SVMradial = svm( type ~ ., data=spam, kernel="radial" )

summary(SVMradial)  
## 
## Call:
## svm(formula = type ~ ., data = spam, kernel = "radial")
## 
## 
## Parameters:
##    SVM-Type:  C-classification 
##  SVM-Kernel:  radial 
##        cost:  1 
## 
## Number of Support Vectors:  1275
## 
##  ( 595 680 )
## 
## 
## Number of Classes:  2 
## 
## Levels: 
##  nonspam spam

1275 support vectors (not cleanly classified) out of 4601 data points.
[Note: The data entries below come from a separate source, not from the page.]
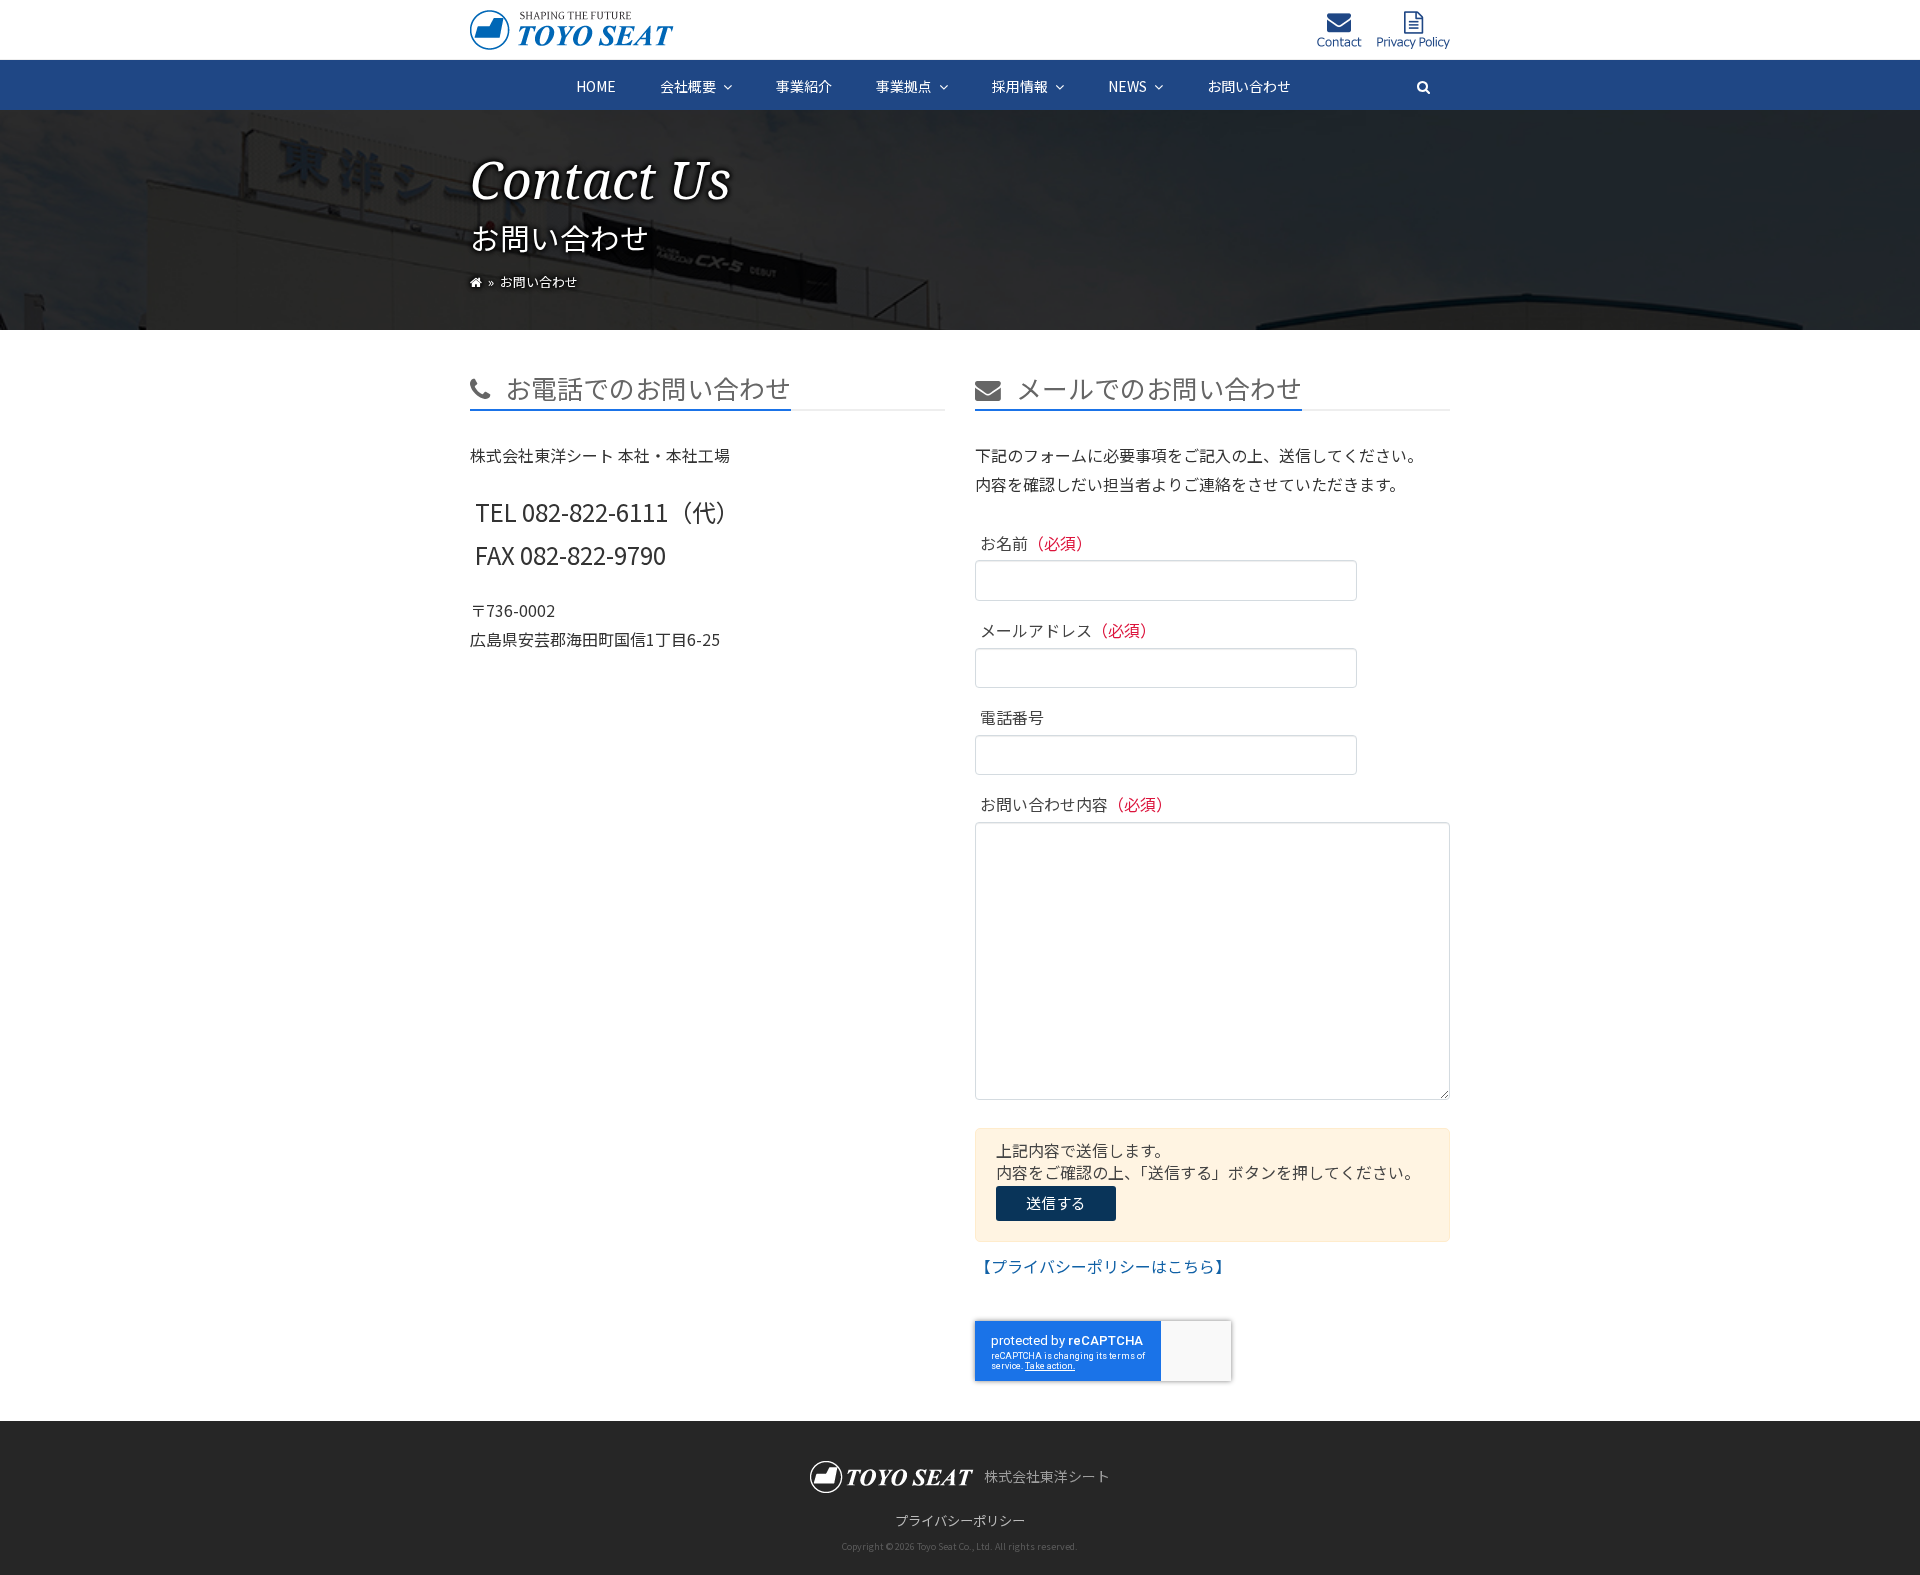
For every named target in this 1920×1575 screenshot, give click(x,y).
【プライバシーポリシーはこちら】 (1103, 1266)
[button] (1423, 85)
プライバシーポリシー (960, 1520)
SVMsigmoid = svm( type ~ ., data=spam, kernel="sigmoid" )

summary(SVMsigmoid)   
## 
## Call:
## svm(formula = type ~ ., data = spam, kernel = "sigmoid")
## 
## 
## Parameters:
##    SVM-Type:  C-classification 
##  SVM-Kernel:  sigmoid 
##        cost:  1 
##      coef.0:  0 
## 
## Number of Support Vectors:  1038
## 
##  ( 517 521 )
## 
## 
## Number of Classes:  2 
## 
## Levels: 
##  nonspam spam

1038 support vectors (not cleanly classified) out of 4601 data points.

Tuning and cross-validation

The “cost” option specifies the cost of violating the margin. We can try costs 0.001, 0.01, 0.1, 1, 10, 100, 1000:

Stuned = tune( svm,type ~ ., data=spam, kernel="linear", ranges=list(cost=10^seq(-3,3)) ) 
summary(Stuned)
## 
## Parameter tuning of 'svm':
## 
## - sampling method: 10-fold cross validation 
## 
## - best parameters:
##  cost
##    10
## 
## - best performance: 0.06846223 
## 
## - Detailed performance results:
##    cost      error dispersion
## 1 1e-03 0.10758512 0.01588266
## 2 1e-02 0.08215599 0.01441233
## 3 1e-01 0.07498302 0.01284616
## 4 1e+00 0.07215599 0.01277532
## 5 1e+01 0.06846223 0.01035335
## 6 1e+02 0.07063614 0.01004829
## 7 1e+03 0.08346176 0.01298136

Conclusion: linear Kernel is the best one for Spam detection classification.